* SET TASKS
• A. Answer these questions from the library passage, one per line:
(i) Which book is Henry looking for?
(ii) Whose scenario archetypes are the various futures models generally based on?
(iii) What words bounce around inside the box?
• B. In the library passage, list each object Henry sees on the table.

Henry walks into the 2022 city library and has a bit of future shock. What are all these people wearing? Why is it so bright inside? And why are there women in here? The shock is temporary though and Henry is able to easily adapt with little instruction or guidance. Books on shelves, that is the essence of the library, and Henry finds the book he is looking for, An Illustrated Guide to Women’s Legs.

This is what we might call a Baseline or Continuation scenario, an archetype used to help understand possible futures. Henry’s view of libraries in 2022 is a continuation of his view from 1822.

There are various models of futures scenario archetypes generally based on Jim Dator’s scenario archetypes. Many include this common archetype of Continuation, a way of seeing a future that is predictable from our own present. Most models also include the archetype of Transformation.

Transformation is very different from Continuation, so much so that it is unrecognizable when it is realized. There may be some elements that are tied to its past that seem familiar, but without some guidance it is difficult to see a transformation scenario as the same system.

Being the adventurer that Henry is, he decides to wander around the library. On a table he sees a strange box with light coming from it. Words bounce around inside the box that say “City Public Library.” In front of the box on the table is a small rectangle with a bunch of letters and numbers and another small object with some sort of rope or string attached.

Henry looks at this with wonder and confusion. How is light coming from this box and what magic makes the words move, at one point from left to right until the hit the side of the box and then bounce down to the bottom of the box. Looking for something familiar, he glances at the small rectangle with all the letters. Why are they all out of order? The numbers are correct but the letters… Q-W-E-R-T-Y — do they speak some sort of new language in this future?

Henry does not know it, but all of the knowledge in the books behind him are in this little box, including An Illustrated Guide to Women’s Legs. And if Henry knew how to use this box of knowledge and searched for women’s legs, he might be in for a real future shock. So perhaps we are fortunate that Henry does not know how to use box.

The box is, in essence, a library. Yet it is 100% unrecognizable to Henry. He has no way to work this new system, it is transformative. So a Transformation scenario should be unrecognizable compared to Continuation. However, if it truly is unrecognizable, how do we get there or even visualize it in the first place.

* DATA SECTION
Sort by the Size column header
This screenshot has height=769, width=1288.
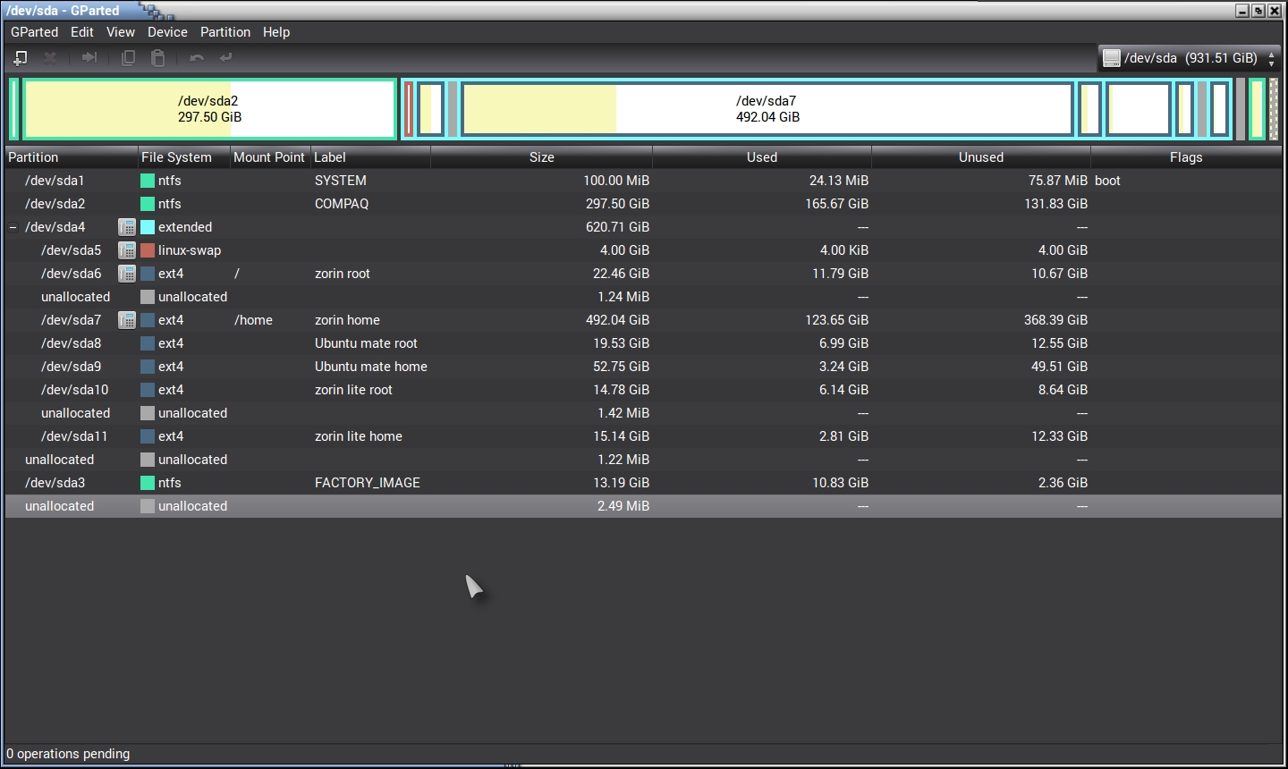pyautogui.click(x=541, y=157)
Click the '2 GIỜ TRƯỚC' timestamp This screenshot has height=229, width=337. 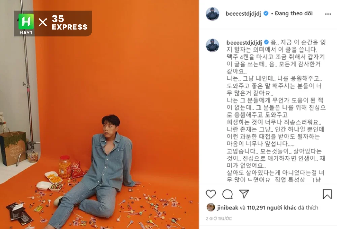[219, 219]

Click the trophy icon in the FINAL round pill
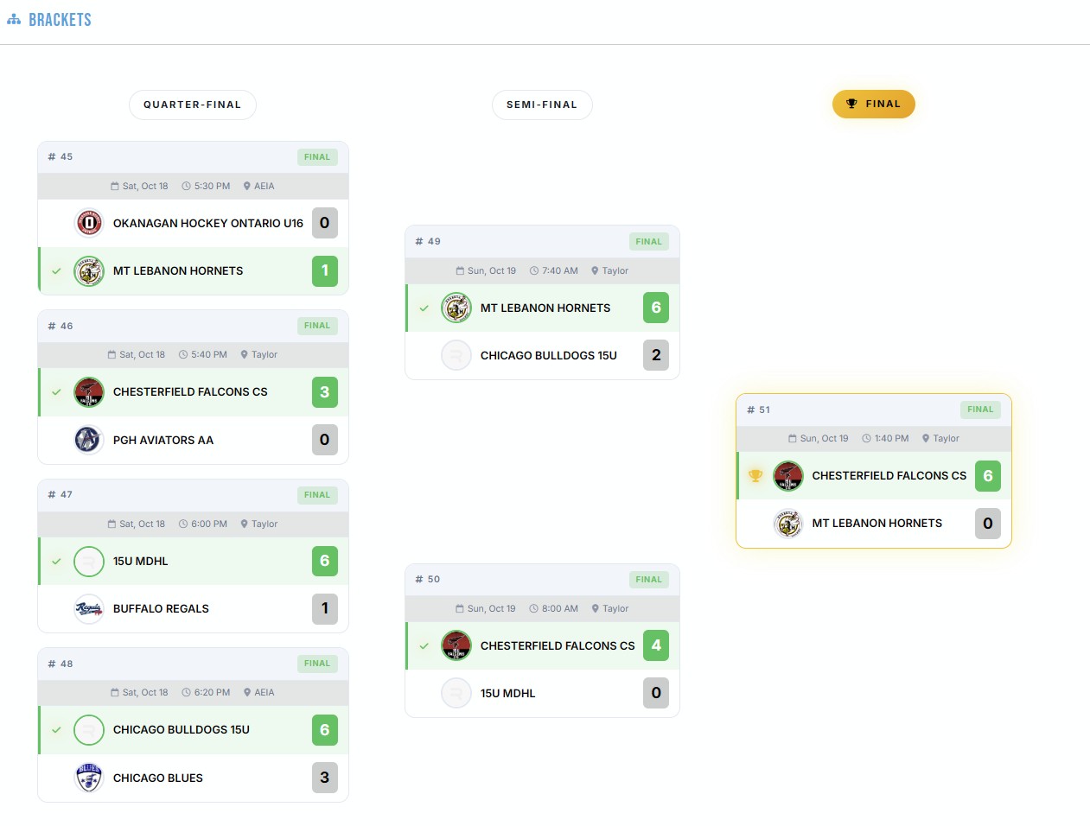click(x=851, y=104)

--

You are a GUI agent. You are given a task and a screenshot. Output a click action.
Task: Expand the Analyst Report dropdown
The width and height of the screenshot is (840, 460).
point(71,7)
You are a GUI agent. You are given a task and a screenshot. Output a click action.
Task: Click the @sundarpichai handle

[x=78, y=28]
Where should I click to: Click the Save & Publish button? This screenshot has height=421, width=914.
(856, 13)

* SOLUTIONS BY TASK
• A.
(i) An Illustrated Guide to Women's Legs
(ii) Jim Dator's
(iii) "City Public Library"

• B.
- A strange box with light coming from it
- A small rectangle with a bunch of letters and numbers
- A small object with some sort of rope or string attached